===== Provided information
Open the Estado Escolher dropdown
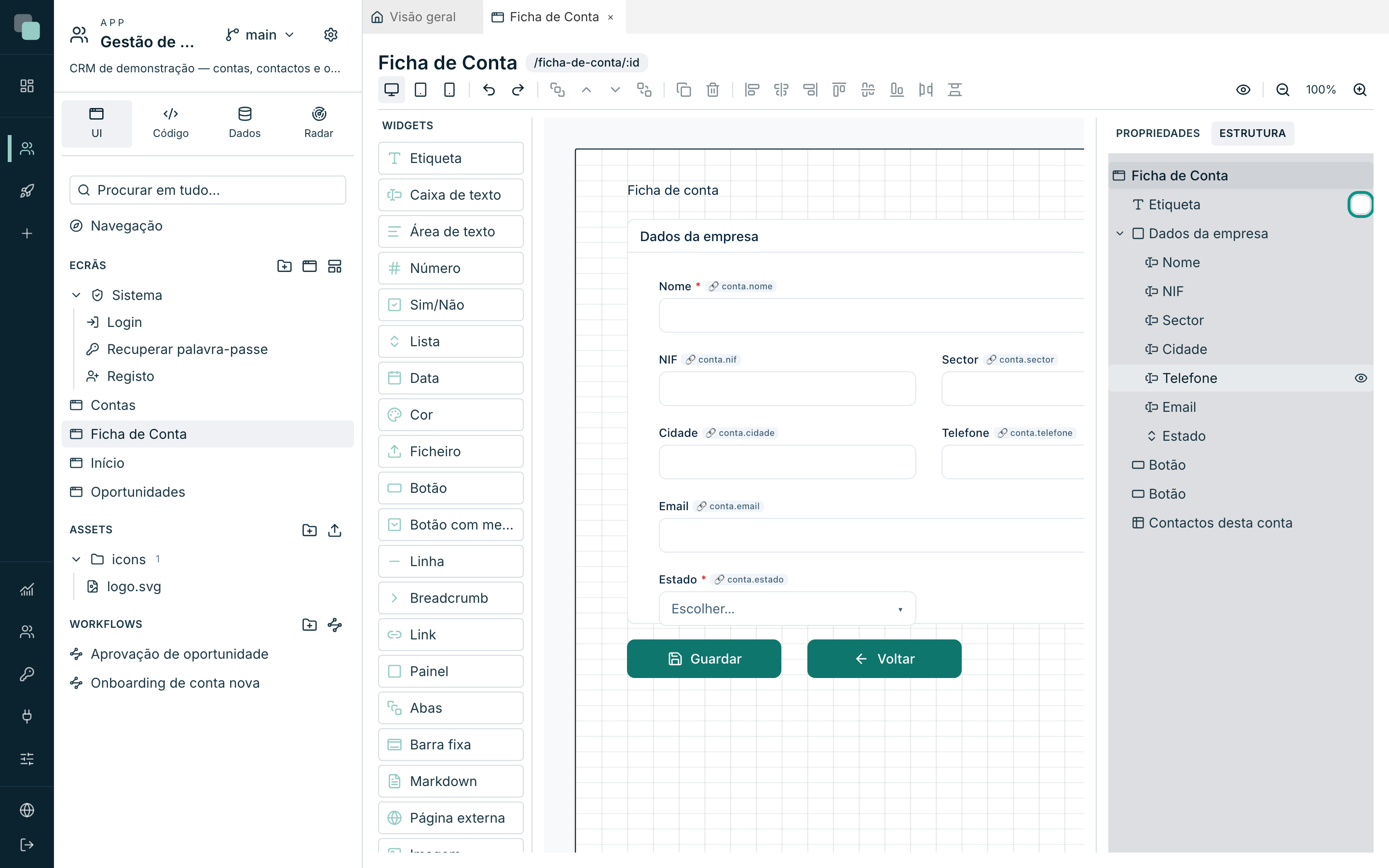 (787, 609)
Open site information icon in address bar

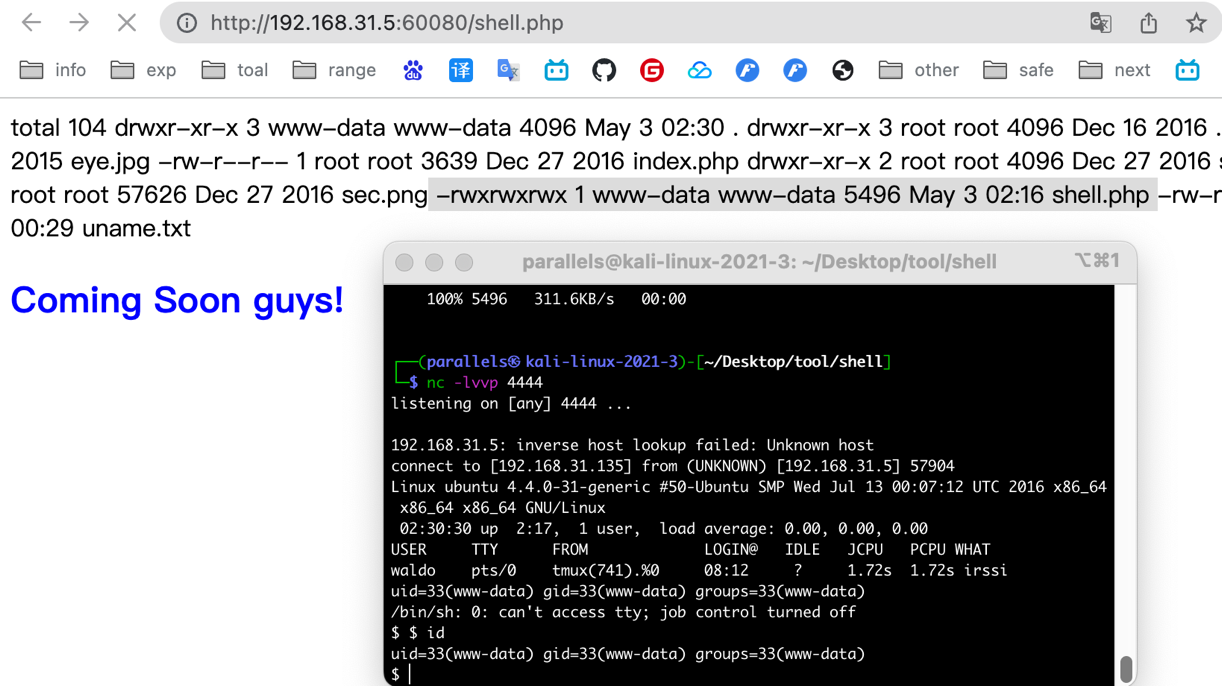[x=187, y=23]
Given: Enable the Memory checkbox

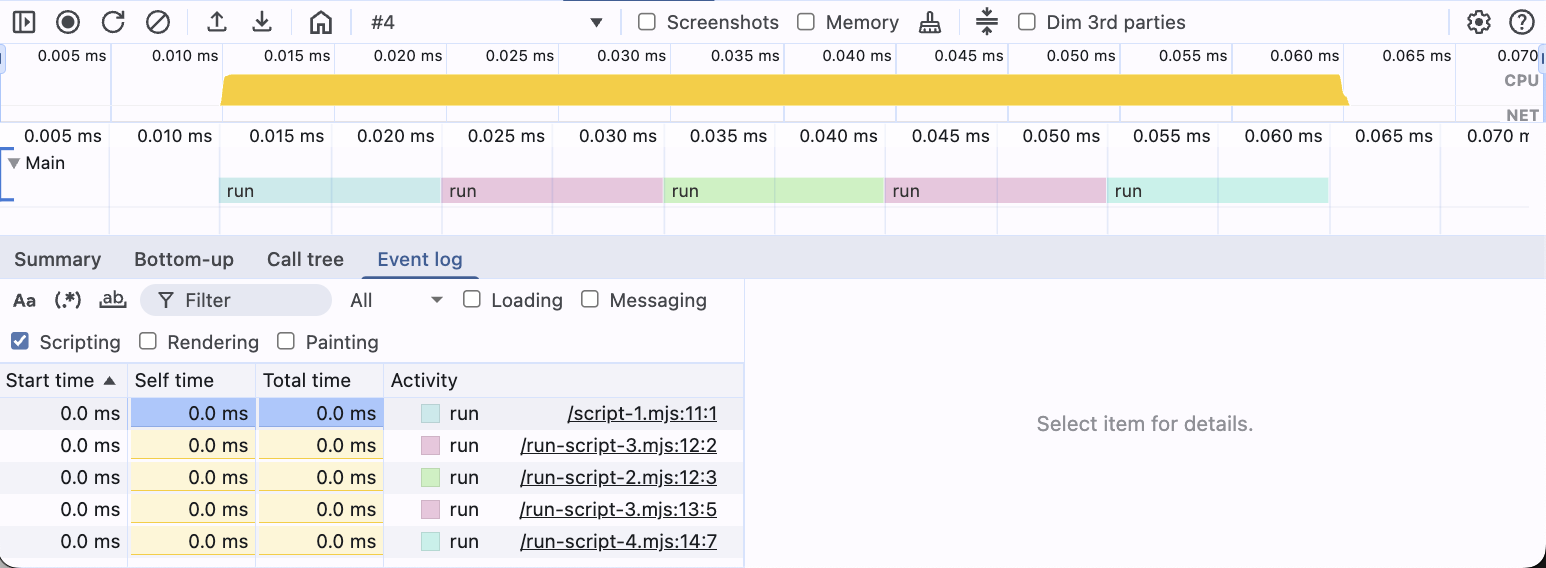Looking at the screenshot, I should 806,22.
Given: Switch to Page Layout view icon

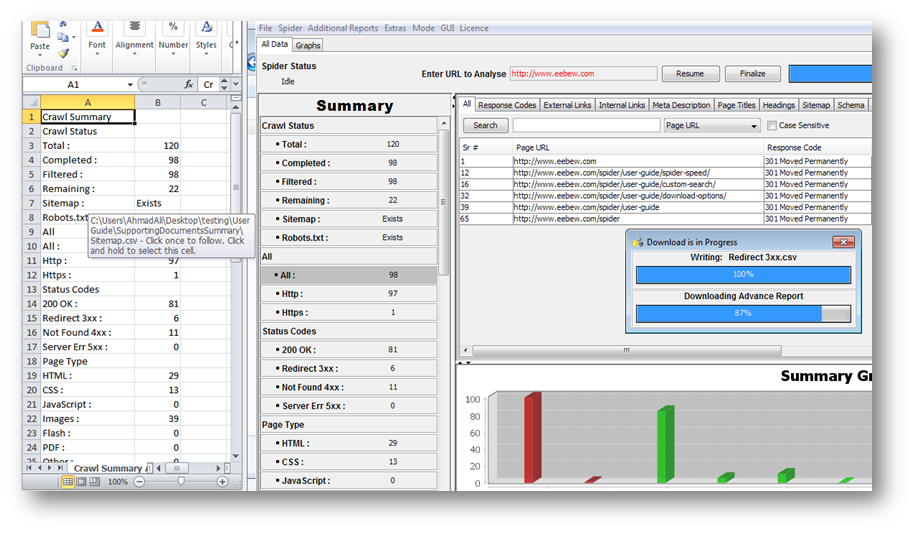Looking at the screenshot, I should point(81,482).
==========
> **What to do**: Return every line above verbatim, pictures excluded.

> **Finished task**:
Open the Estado Escolher dropdown
 (787, 609)
Open site information icon in address bar

[x=187, y=23]
Given: Enable the Memory checkbox

Looking at the screenshot, I should 806,22.
Given: Switch to Page Layout view icon

Looking at the screenshot, I should point(81,482).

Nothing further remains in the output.